** Opening Input data block **

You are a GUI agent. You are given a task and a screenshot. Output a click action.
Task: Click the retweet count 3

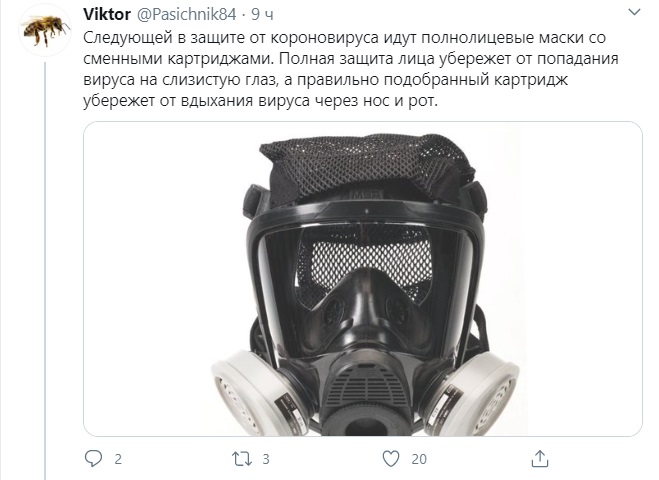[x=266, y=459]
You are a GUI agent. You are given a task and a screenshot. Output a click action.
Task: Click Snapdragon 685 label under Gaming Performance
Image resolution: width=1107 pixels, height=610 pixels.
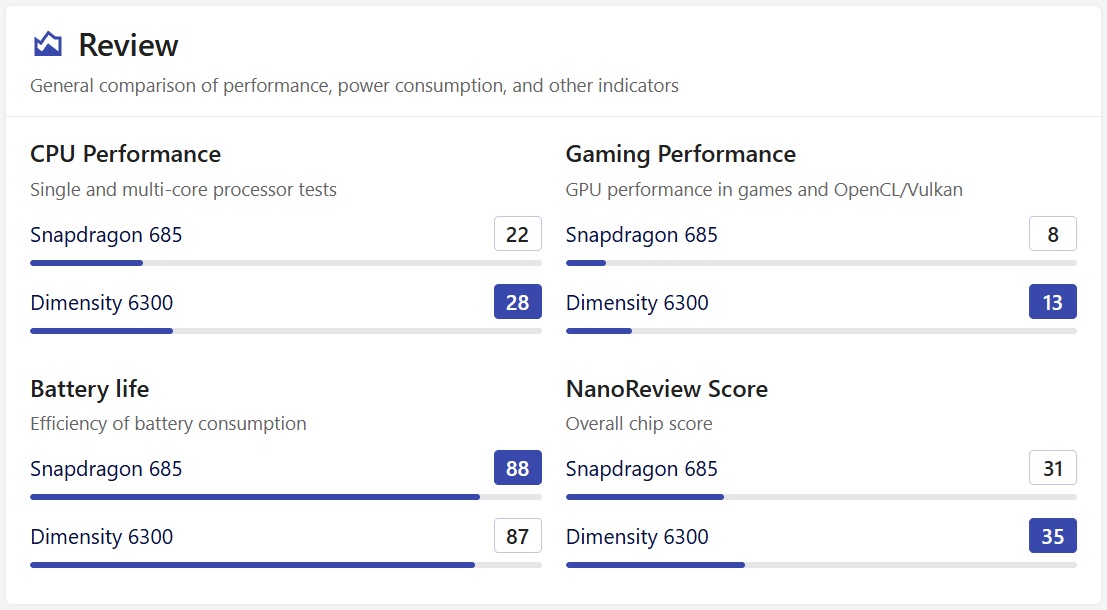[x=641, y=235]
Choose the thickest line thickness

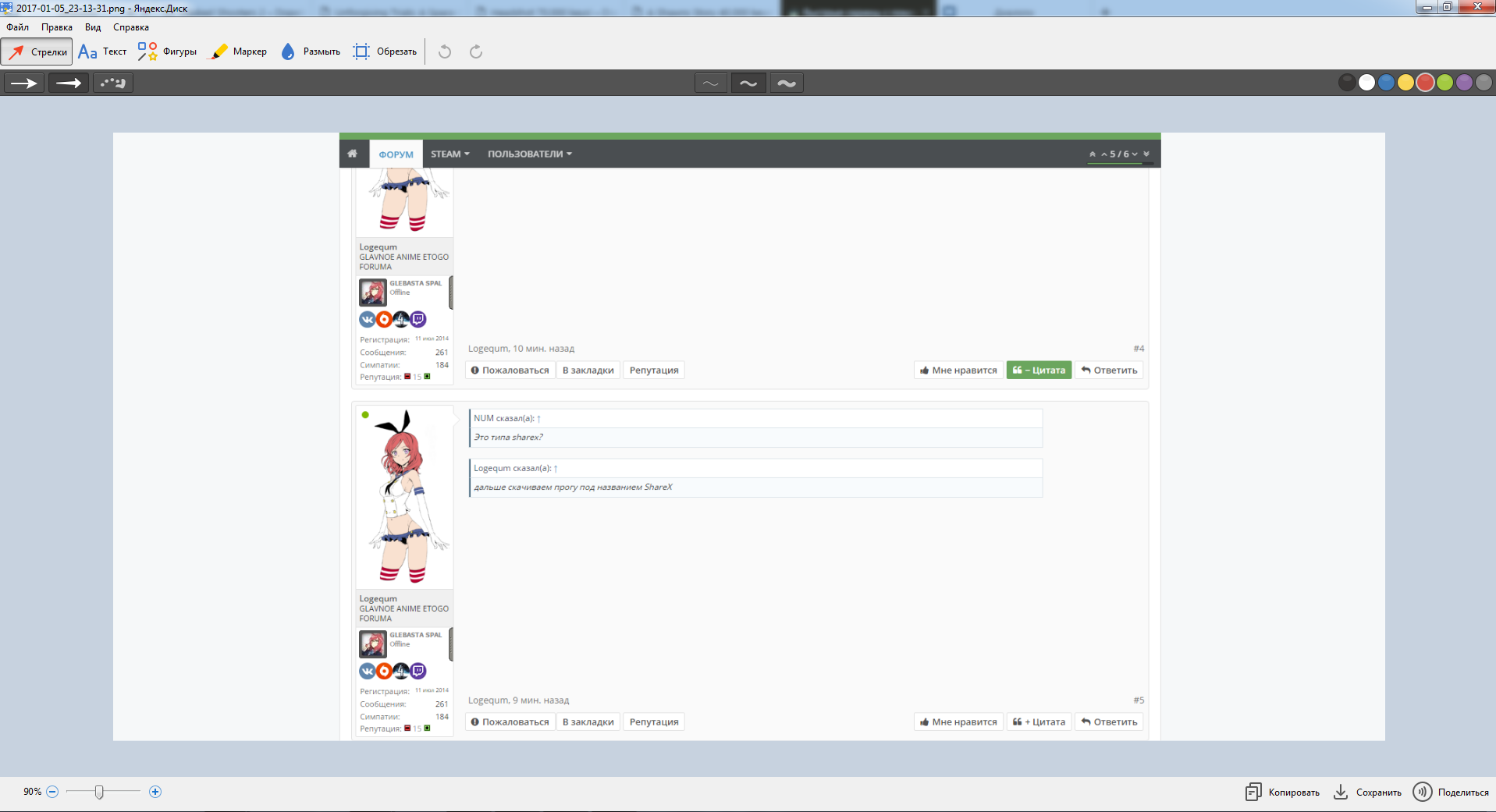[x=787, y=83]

** Closing Input data block **

* Exercise aim *
Pictures are to be left out; the listing above is otherwise to be copied exactly.

* Task output *
You are a GUI agent. You are given a task and a screenshot. Output a click action.
Task: Click the retweet count 3

[x=266, y=459]
You are a GUI agent. You are given a task and a screenshot. Output a click action.
Task: Click Snapdragon 685 label under Gaming Performance
Image resolution: width=1107 pixels, height=610 pixels.
[x=641, y=235]
Choose the thickest line thickness

[x=787, y=83]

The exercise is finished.